C’est pourquoi Marie Toussaint, et 107 eurodéputé·e·s, ont proposé de rejeter cette liste de projets d’intérêt commun (PCI) et demandé à la Commission de présenter une nouvelle liste d’ici juin, qui garantisse que tous les projets qui y seront proposés soient conformes aux engagements pris dans le cadre de l’Accord de Paris, c’est-à-dire sans aucun projet de gaz fossiles, mais qui consacre toutes les ressources financières et administratives de l’Union aux économies d’énergie, à l’efficacité énergétiques et aux renouvelables.
Lors du vote en session plénière à Strasbourg, 177 eurodéputé·e·s ont soutenu la motion de rejet. Cependant, une majorité de 519 eurodéputé·e·s n’a pas souhaité demander à la Commission de revoir sa copie, préférant les énergies du passé et le gaspillage d’argent public.
Pour Marie Toussaint, eurodéputée EELV au parlement Européen, membre de la commission de l’Industrie, de la recherche et de l’énergie et en charge du dossier pour le groupe Verts/ALE :
“Il n’y a pas de place pour des investissements supplémentaires dans le gaz lorsque l’on s’attaque à la crise climatique. De plus, la guerre en Ukraine et la flambée actuelle des prix de l’énergie montrent que les investissements dans le gaz fossile augmentent la dépendance aux importations, les coûts pour les Européen·ne·s et financent les conflits.
Alors que l’Agence internationale de l’énergie estime que l’Europe devrait sortir du gaz fossile d’ici à 2035, une majorité de mes collègues croient encore pertinent de gaspiller l’argent du contribuable dans des projets qui ne verront pas le jour avant 5 ans, seront alors obsolètes et ne feront que renforcer notre dépendance aux fossiles.
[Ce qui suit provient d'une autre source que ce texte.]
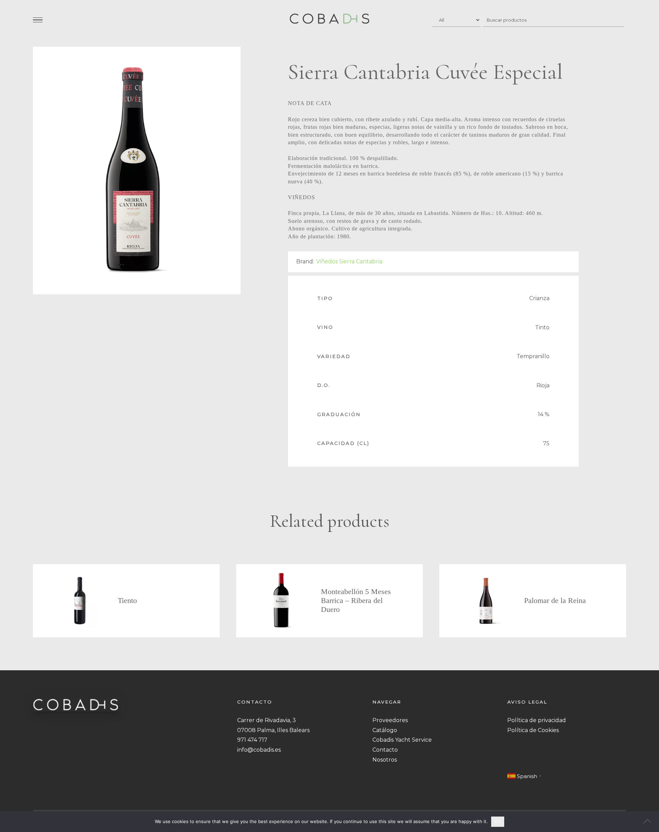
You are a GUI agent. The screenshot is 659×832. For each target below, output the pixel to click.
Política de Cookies (533, 730)
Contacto (385, 749)
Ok (498, 821)
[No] (650, 821)
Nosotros (384, 759)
C’est autant d’argent public qui aurait dû financer des interconnecteurs électriques et des projets d’énergies renouvelables.
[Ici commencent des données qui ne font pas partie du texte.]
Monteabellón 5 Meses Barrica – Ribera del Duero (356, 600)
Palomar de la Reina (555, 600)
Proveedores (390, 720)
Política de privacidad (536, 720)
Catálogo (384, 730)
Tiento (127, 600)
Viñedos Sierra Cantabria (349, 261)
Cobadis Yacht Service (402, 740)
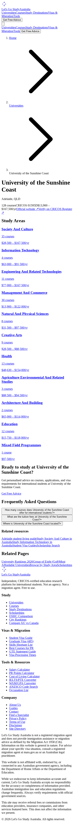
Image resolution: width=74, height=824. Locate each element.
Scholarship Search (48, 545)
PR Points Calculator (21, 673)
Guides (13, 708)
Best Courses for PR (21, 648)
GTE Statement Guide (22, 651)
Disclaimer (15, 725)
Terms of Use (17, 721)
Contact (13, 711)
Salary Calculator (19, 669)
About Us (15, 704)
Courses (20, 12)
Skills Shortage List (20, 644)
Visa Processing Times (22, 655)
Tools (16, 16)
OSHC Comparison (21, 616)
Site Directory (17, 728)
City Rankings (17, 619)
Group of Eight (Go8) (46, 561)
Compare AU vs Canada (24, 623)
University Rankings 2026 (17, 561)
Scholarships (64, 565)
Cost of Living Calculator (24, 676)
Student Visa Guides (24, 545)
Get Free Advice (12, 19)
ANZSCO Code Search (23, 686)
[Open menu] (3, 24)
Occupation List (18, 690)
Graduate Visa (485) (21, 641)
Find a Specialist (19, 715)
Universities (9, 12)
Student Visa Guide (20, 637)
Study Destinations (36, 12)
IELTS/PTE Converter (22, 679)
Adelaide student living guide (19, 538)
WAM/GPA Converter (22, 683)
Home (13, 38)
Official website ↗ (27, 209)
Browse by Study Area (43, 565)
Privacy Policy (18, 718)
Avec ce vote, le Parlement vient aussi de donner un blanc sein à des projets particulièrement problématiques, comme Eastmed, qui pourrait transporter chaque année 10 milliards de m3 de gaz à travers la Méditerranée, un projet pharaonique aux impacts géopolitiques ultra contestés.
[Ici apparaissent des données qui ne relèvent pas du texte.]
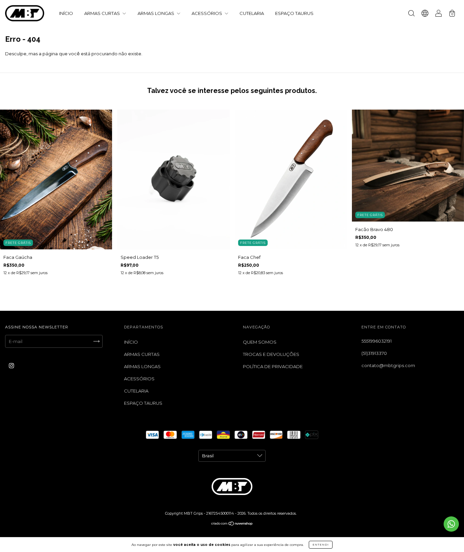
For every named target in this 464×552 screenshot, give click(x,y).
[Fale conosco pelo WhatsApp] (451, 524)
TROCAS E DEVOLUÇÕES (271, 354)
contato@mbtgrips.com (388, 365)
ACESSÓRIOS (207, 13)
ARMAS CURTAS (102, 13)
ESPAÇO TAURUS (294, 13)
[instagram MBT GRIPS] (11, 365)
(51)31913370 (374, 353)
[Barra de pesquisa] (411, 14)
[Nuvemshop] (232, 524)
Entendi (321, 544)
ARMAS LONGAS (156, 13)
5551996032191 (376, 341)
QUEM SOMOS (259, 342)
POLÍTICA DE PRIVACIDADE (273, 366)
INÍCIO (66, 13)
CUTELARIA (251, 13)
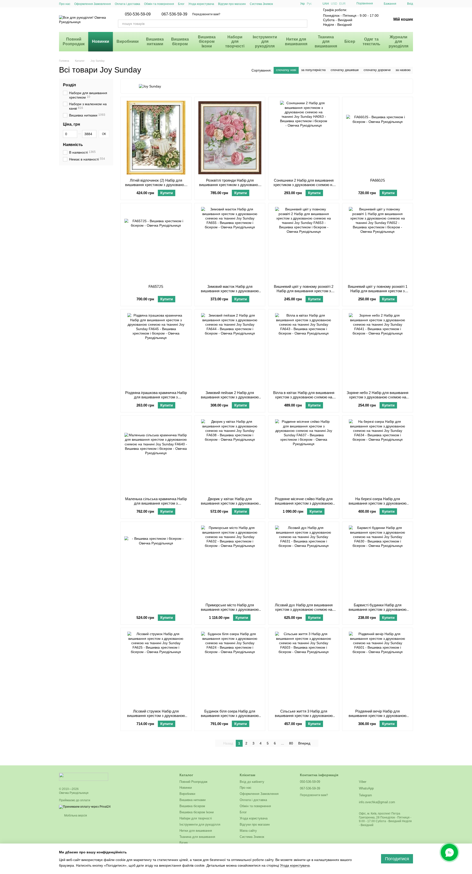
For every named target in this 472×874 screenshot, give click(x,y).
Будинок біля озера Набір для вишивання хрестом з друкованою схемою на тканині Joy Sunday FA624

Comble de l’hypocrisie, le Parlement, qui a créé un prix en la mémoire de la journaliste Daphné Caruana Galizia, vient ainsi d’accepter le projet Melita. La journaliste maltaise a été assassinée alors qu’elle enquêtait sur une affaire de corruption liée à ce gazoduc reliant Malte et l’Italie. Un ancien membre du conseil d’administration de la société Electrogas Malta Ltd. a été accusé d’être le cerveau de son meurtre, ainsi que de blanchiment d’argent : financer Melita, c’est faire bénéficier un meutrier de fonds publics européens.
Ce vote était l’occasion de demander à la Commission de revoir sa copie, d’accorder ses violons pour s’engager concrètement pour la paix, pour le climat, pour la justice sociale. Le Parlement a encore une fois montré son vrai visage aux citoyen·ne·s, celui d’une institution engluée dans un modèle énergétique du passé, finançant la guerre, les crimes et la destruction de la planète. Avec les Verts/ALE et les député·e·s progressistes de cette institution, nous continuerons le combat au travers de la révision du paquet gazier, qui devra entériner notre sortie du gaz.”
Marie Toussaint, qui portait cette objection, est intervenue en plénière.